- Problem: In the records below, find each line with "computer" and copy it.

- Pixel coordinate grounding data:
<<<<

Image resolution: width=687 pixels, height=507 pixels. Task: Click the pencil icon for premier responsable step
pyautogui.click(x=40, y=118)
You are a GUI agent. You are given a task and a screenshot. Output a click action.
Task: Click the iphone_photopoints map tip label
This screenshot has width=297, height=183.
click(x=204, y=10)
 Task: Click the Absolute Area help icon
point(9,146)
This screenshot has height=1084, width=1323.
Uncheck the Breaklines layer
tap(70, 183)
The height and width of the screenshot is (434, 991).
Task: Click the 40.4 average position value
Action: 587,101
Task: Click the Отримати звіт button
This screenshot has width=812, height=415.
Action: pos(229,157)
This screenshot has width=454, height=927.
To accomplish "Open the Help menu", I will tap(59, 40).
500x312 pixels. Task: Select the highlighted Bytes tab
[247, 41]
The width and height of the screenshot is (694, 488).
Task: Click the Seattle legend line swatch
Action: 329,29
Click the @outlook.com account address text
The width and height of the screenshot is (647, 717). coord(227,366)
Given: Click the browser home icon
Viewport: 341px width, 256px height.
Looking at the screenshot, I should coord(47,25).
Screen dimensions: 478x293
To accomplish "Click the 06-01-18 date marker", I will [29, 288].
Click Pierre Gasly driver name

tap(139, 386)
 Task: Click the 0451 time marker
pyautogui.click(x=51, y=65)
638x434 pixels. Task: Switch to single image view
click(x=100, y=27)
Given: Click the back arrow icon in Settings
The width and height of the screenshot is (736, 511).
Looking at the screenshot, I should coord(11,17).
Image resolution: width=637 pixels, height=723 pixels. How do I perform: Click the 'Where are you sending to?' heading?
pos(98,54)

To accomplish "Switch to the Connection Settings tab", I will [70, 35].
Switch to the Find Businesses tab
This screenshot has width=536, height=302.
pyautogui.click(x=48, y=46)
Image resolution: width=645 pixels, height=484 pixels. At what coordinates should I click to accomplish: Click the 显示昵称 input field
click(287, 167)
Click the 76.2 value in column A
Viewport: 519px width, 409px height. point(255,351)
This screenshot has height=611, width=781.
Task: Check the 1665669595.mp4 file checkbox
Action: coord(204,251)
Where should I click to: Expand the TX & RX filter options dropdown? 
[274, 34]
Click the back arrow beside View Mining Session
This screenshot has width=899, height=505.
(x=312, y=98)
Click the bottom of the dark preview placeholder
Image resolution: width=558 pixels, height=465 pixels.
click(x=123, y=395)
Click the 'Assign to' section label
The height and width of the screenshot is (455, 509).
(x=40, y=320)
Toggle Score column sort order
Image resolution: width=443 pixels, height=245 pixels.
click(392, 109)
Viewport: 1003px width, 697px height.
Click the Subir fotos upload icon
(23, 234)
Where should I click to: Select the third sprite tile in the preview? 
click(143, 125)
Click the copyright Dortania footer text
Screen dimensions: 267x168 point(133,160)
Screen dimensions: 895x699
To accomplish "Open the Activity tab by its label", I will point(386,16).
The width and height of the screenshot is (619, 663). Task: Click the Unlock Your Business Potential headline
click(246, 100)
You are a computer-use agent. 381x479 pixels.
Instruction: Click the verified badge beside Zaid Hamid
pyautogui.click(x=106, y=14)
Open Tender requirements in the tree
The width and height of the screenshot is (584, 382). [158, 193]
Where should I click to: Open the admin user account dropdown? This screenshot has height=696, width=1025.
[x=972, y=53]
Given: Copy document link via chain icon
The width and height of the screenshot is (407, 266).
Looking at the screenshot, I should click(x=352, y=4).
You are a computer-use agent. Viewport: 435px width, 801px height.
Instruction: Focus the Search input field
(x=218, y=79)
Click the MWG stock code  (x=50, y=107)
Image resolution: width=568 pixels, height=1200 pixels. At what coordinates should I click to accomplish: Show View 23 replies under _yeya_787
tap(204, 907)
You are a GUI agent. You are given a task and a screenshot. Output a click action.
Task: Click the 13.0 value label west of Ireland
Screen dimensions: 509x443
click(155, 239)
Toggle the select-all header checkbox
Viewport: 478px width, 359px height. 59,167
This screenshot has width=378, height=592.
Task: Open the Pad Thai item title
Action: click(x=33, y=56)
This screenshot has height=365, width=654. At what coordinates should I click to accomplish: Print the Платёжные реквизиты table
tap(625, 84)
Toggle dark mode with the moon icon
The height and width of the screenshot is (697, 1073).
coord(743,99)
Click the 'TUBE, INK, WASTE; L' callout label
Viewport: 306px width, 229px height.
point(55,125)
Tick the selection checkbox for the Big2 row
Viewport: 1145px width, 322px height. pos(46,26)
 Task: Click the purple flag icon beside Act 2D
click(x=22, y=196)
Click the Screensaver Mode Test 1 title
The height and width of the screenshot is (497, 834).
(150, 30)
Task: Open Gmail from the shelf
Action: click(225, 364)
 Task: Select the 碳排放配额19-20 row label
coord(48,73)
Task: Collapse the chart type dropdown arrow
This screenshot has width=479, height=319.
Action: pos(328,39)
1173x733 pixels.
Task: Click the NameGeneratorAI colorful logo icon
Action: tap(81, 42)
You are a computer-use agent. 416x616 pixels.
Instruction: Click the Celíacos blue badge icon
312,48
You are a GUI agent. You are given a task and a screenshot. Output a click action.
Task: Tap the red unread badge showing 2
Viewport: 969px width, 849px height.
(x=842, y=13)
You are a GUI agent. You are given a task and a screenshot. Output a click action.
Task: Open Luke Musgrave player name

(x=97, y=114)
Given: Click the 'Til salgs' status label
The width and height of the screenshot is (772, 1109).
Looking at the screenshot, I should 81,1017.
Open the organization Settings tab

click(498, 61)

>>>>

- Finished exercise:
You are a computer-use agent. 381x479 pixels.
You are a computer-use agent. Viewport: 435px width, 801px height.
You are a computer-use agent. 416x616 pixels.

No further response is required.